6.2. Index Basics

GeoMesa will create various indices for a given SimpleFeatureType schema (see Index Overview). This allows us to answer a variety of queries in a optimized manner. GeoMesa will make a best effort to determine the attributes used for indexing. The attributes to use can also be specified as part of the SimpleFeatureType.

6.2.1. Spatial Index (Z2/XZ2)

If the SimpleFeatureType has a Geometry-type attribute (Point, LineString, Polygon, etc), GeoMesa will create a spatial index on that attribute. If there is more than one Geometry-type attribute, the default one will be used. The default geometry is generally specified with a * prefix in the SimpleFeatureType string, and is the one returned by SimpleFeatureType.getGeometryDescriptor.

6.2.2. Spatio-temporal Index (Z3/XZ3)

If the SimpleFeatureType has both a Geometry-type attribute and a Date attribute, GeoMesa will create a spatio-temporal index on those attributes. The Geometry-type attribute used is the same as for the spatial index, above. The Date attribute selected will be the first one declared, or can be set explicitly. See Setting the Indexed Date Attribute for details on setting the indexed date.

6.2.3. ID Index

GeoMesa will always create an ID index on SimpleFeature.getID().

6.2.4. Attribute Index

Some queries are slow to answer using the default indices. For example, with twitter data you might want to return all tweets for a given user. To speed up this type of query, any attribute in your simple feature type may be indexed individually.

To index an attribute, add an index hint to the attribute descriptor with a value of true. To set the cardinality of an attribute, use the hint cardinality with a value of high or low (see below for a description of cardinality hints).

Warning

Accumulo data stores have an additional option to create reduced ‘join’ attribute indices, and will use the reduced format by default. See Accumulo Attribute Indices for details.
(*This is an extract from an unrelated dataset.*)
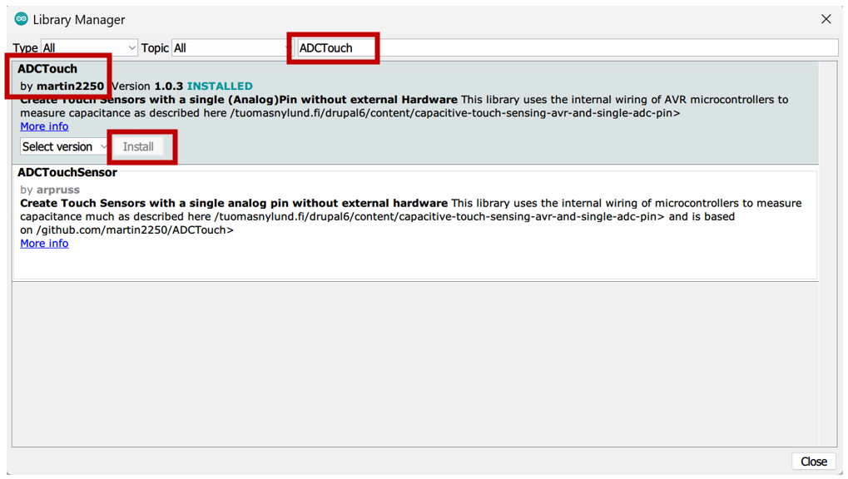This screenshot has width=848, height=479.
Task: Click author name martin2250
Action: (x=70, y=86)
Setting the hint can be done in multiple ways. If you are using a string to indicate your simple feature type (e.g. through the command line tools, or when using SimpleFeatureTypes.createType), you can append the hint to the attribute to be indexed, like so:

// append the hint after the attribute type, separated by a colon
String spec = "name:String:index=true:cardinality=high,age:Int:index=true,dtg:Date,*geom:Point:srid=4326"
SimpleFeatureType sft = SimpleFeatureTypes.createType("mySft", spec);

If you have an existing simple feature type, or you are not using SimpleFeatureTypes.createType, you may set the hint directly in the feature type:

// set the hint directly
SimpleFeatureType sft = ...
sft.getDescriptor("name").getUserData().put("index", "true");
sft.getDescriptor("name").getUserData().put("cardinality", "high");
sft.getDescriptor("age").getUserData().put("index", "true");

If you are using TypeSafe configuration files to define your simple feature type, you may include the hint in the attribute field:

geomesa {
  sfts {
    "mySft" = {
      attributes = [
        { name = name, type = String, index = true, cardinality = high }
        { name = age,  type = Int,    index = true                     }
        { name = dtg,  type = Date                                     }
        { name = geom, type = Point,  srid = 4326                      }
      ]
    }
  }
}

If you are using the GeoMesa SftBuilder, you may call the overloaded attribute methods:

// scala example
import org.locationtech.geomesa.utils.geotools.SftBuilder.SftBuilder
import org.locationtech.geomesa.utils.stats.Cardinality

val sft = new SftBuilder()
    .stringType("name", Opts(index = true, cardinality = Cardinality.HIGH))
    .intType("age", Opts(index = true))
    .date("dtg")
    .geometry("geom", default = true)
    .build("mySft")

6.2.4.1. Cardinality Hints

GeoMesa has a query planner that tries to find the best strategy for answering a given query. In general, this means using the index that will filter the result set the most, before considering the entire query filter on the reduced data set. For simple queries, there is often only one suitable index. However, for mixed queries, there can be multiple options.

For example, given the query bbox(geom, -120, -60, 120, 60) AND IN('id-01'), we could try to execute against the spatial index using the bounding box, or we could try to execute against the ID index using the feature ID. In this case, we know that the ID filter will match at most one record, while the bbox filter could match many records, so we will choose the ID index.

Attributes that are know to have many distinct values, i.e. a high cardinality, are likely to filter out many false positives through the index structure, and thus a query against the attribute index will touch relatively few records. Conversely, in the worst case, a Boolean attribute (for example), with only two distinct values, would likely require scanning half of the entire data set.

Cardinality hints may be used to influence the query planner when considering attribute indices. If an attribute is marked as having a high cardinality, the attribute index will be prioritized. Conversely, if an attribute is marked with low cardinality, the attribute index will be de-prioritized.